Provided passage:
# outback Taking on water



## Marineside (May 8, 2009)

Hey, any one have a problem of leaking, im not sure but my outback seems to have more than normal water in the hull after a session on the water, how do you check maybe a pin hole crack / leak??? want to find if there is now rather than out in the middle of no where


----------



## Pinky (Jul 17, 2010)

Outbacks and other mirage drive hobies can have a tendency to take on water around the drive well. I think the older models are more likely to have a problem. A mate of mine struggled with his for ages and 3 trips to the kayak shop for a plastic weld didn't fix it. He eventually realised that one of the shafts in the drive was gradually working it's way loose and putting pressure on the hull which gave it a hairline crack, this was very hard to test for because it only took on water while the drive was being pedalled. I'd be taking it to a kayak shop and have them test it out and weld it up.


----------



## Davey G (Jan 15, 2006)

take it back to your dealer and get them to fix it. They're experts at doing this by now


----------



## Marineside (May 8, 2009)

Thanks fellas much appreciated will go to the dealer


----------



## spider25160 (Jun 20, 2011)

Just a thought...if you fill your yak with water whilst it is sitting on paper a small seepage will become obvious by the wet patch. Suggest you do this under cover and careful not to slop the water when you are filling it. I have done this with a stinker years ago...didn't need the paper though it was a bondwood boat and all the copper nails had popped...looked more like a sieve than a boat.

Given information:
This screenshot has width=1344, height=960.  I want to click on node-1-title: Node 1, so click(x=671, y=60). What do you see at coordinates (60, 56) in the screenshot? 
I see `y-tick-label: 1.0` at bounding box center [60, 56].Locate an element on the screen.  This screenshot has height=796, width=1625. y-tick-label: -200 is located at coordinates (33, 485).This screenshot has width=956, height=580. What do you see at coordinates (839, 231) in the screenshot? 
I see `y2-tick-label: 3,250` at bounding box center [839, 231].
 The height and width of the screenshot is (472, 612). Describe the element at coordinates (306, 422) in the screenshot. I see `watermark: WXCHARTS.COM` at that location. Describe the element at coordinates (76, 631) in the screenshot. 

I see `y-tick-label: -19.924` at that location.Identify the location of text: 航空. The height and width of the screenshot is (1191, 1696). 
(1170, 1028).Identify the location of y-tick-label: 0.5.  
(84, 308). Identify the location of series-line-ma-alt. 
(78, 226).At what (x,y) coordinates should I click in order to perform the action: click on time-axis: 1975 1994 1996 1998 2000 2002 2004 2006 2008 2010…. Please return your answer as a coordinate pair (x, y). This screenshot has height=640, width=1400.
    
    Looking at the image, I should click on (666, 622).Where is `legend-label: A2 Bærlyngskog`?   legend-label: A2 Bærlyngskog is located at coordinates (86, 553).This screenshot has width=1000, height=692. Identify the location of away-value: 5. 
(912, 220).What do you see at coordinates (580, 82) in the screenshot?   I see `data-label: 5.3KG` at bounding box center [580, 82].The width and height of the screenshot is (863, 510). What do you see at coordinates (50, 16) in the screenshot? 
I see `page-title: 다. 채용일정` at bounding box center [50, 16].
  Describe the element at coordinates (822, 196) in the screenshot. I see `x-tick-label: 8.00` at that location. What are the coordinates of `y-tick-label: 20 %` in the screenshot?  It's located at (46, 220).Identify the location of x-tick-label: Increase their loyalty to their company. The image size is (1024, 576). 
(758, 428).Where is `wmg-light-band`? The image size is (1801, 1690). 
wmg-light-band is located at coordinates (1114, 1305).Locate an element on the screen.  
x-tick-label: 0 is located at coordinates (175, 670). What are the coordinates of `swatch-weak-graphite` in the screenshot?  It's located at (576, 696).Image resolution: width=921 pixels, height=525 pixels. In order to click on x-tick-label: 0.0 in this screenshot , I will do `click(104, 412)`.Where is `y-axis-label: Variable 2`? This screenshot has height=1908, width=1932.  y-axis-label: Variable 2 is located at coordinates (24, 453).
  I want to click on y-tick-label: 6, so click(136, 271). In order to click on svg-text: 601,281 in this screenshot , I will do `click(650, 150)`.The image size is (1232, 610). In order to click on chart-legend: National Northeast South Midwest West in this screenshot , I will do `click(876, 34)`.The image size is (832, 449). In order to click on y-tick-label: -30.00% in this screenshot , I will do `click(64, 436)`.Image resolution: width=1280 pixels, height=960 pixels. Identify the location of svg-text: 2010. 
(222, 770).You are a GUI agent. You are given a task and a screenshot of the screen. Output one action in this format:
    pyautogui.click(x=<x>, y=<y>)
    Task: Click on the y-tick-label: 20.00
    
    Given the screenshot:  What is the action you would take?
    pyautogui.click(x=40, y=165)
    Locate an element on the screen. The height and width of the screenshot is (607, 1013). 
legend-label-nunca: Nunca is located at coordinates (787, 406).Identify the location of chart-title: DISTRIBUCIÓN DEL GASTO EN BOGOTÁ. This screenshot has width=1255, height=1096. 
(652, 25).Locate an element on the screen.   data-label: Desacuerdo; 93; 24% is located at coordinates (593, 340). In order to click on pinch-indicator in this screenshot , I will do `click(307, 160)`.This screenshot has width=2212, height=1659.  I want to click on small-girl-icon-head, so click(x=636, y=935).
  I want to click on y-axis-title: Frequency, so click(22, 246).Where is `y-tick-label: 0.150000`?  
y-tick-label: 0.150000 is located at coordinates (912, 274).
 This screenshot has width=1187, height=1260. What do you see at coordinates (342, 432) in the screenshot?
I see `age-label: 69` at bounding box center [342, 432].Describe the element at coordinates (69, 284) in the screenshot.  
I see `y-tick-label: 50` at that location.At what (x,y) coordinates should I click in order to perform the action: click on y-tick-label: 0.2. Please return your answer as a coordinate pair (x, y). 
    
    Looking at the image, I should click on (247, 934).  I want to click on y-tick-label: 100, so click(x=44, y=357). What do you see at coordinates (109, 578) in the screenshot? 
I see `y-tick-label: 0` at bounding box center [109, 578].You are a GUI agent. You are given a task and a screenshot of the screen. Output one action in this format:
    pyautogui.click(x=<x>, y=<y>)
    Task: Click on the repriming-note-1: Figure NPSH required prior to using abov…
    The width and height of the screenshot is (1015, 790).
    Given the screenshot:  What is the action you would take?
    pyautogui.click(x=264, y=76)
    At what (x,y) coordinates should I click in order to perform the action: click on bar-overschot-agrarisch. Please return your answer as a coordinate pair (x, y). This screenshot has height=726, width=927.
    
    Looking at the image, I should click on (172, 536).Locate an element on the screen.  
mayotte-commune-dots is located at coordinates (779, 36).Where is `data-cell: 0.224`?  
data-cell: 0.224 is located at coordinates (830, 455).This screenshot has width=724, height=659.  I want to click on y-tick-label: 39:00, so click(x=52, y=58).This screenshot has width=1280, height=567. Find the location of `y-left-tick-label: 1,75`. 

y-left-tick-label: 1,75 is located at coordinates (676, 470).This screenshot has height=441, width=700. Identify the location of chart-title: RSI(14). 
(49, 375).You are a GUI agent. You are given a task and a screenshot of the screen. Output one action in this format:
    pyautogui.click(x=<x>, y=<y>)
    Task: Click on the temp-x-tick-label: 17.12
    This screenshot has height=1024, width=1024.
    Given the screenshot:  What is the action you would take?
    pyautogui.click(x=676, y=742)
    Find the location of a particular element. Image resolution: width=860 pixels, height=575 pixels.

Task to carry out:
From the forum thread about the leaking Outback kayak, reproduce word for word the passage between "Outbacks and other" and "(Jan 15, 2006)", inclusive.

Exercise result:
Outbacks and other mirage drive hobies can have a tendency to take on water around the drive well. I think the older models are more likely to have a problem. A mate of mine struggled with his for ages and 3 trips to the kayak shop for a plastic weld didn't fix it. He eventually realised that one of the shafts in the drive was gradually working it's way loose and putting pressure on the hull which gave it a hairline crack, this was very hard to test for because it only took on water while the drive was being pedalled. I'd be taking it to a kayak shop and have them test it out and weld it up.


----------



## Davey G (Jan 15, 2006)